=== Exercise inputs ===

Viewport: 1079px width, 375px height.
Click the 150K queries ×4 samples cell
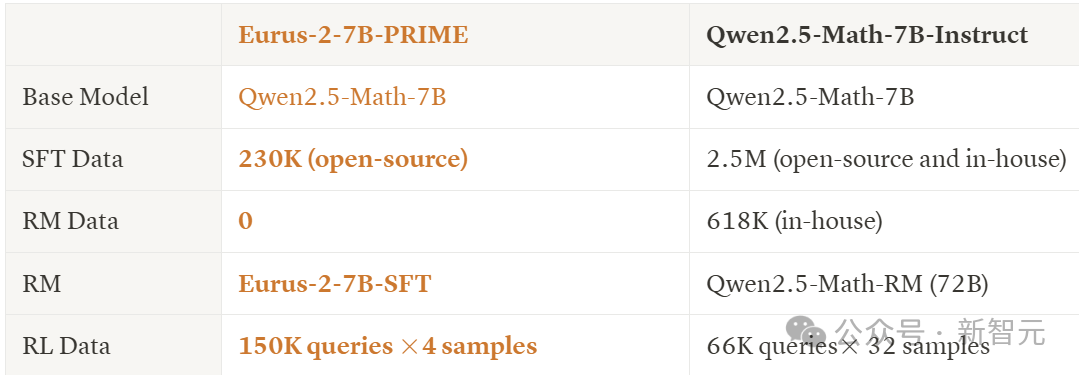pyautogui.click(x=387, y=345)
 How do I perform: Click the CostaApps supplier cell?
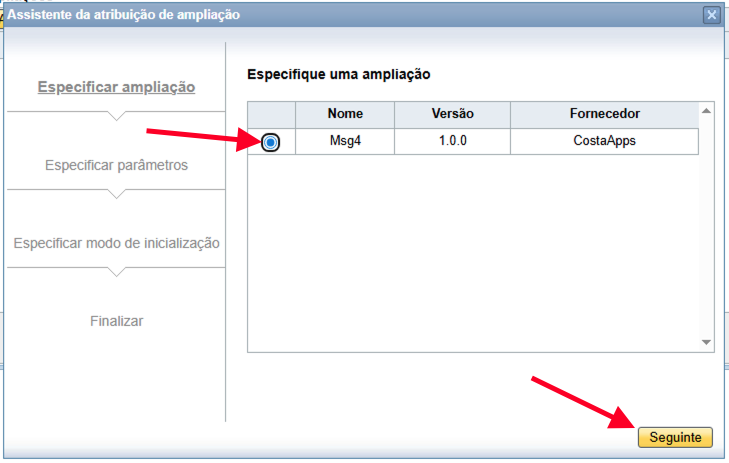coord(604,141)
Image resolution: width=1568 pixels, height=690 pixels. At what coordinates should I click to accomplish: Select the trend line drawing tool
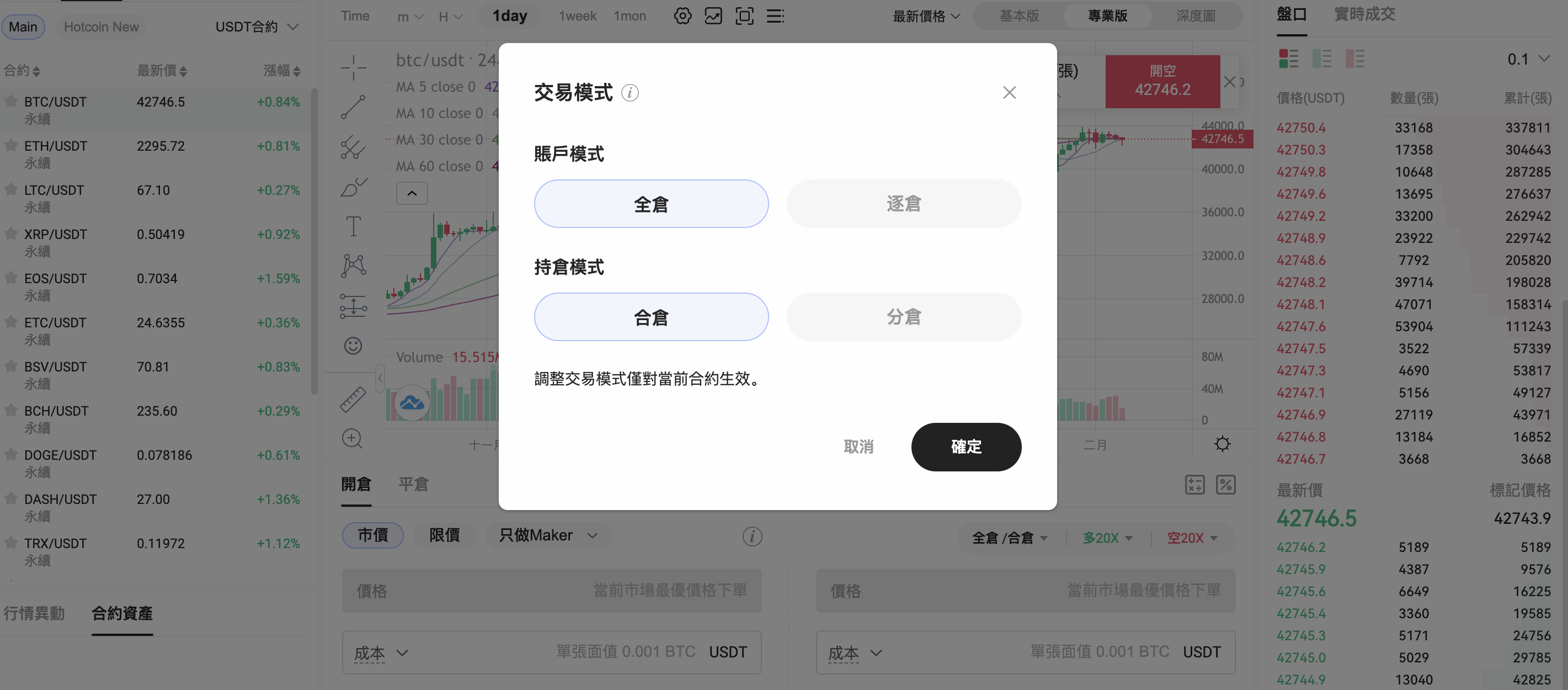click(x=353, y=107)
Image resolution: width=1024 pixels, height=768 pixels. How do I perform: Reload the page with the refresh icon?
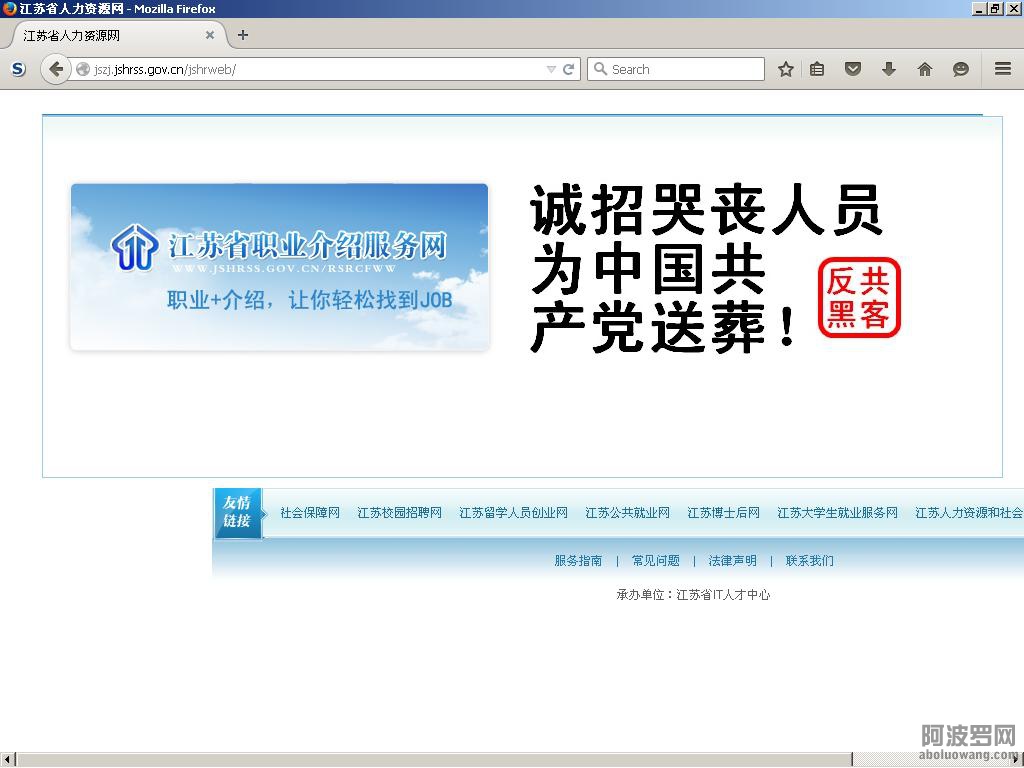click(568, 69)
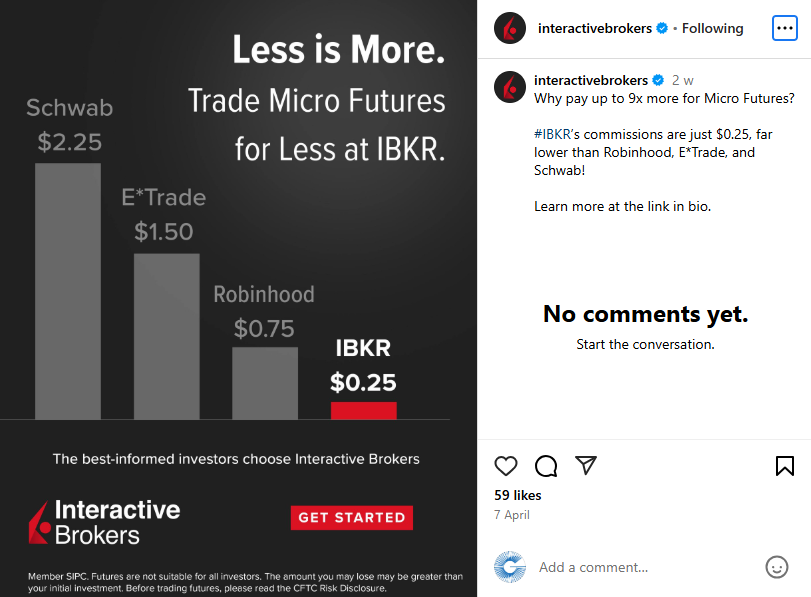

===

▶ _Given instruction_
Convert every line of the records above into a Markdown table with two columns, Row and Line, numbering each line and skipping blank ones. Leave the pictures out of the table.

▶ _Expected answer_
| Row | Line |
|---|---|
| 1 | Viewport: 1079px width, 375px height. |
| 2 | Click the 150K queries ×4 samples cell |
| 3 | pyautogui.click(x=387, y=345) |
| 4 |  How do I perform: Click the CostaApps supplier cell? |
| 5 | coord(604,141) |
| 6 | Image resolution: width=1568 pixels, height=690 pixels. At what coordinates should I click to accomplish: Select the trend line drawing tool |
| 7 | click(x=353, y=107) |
| 8 | Image resolution: width=1024 pixels, height=768 pixels. How do I perform: Reload the page with the refresh icon? |
| 9 | click(568, 69) |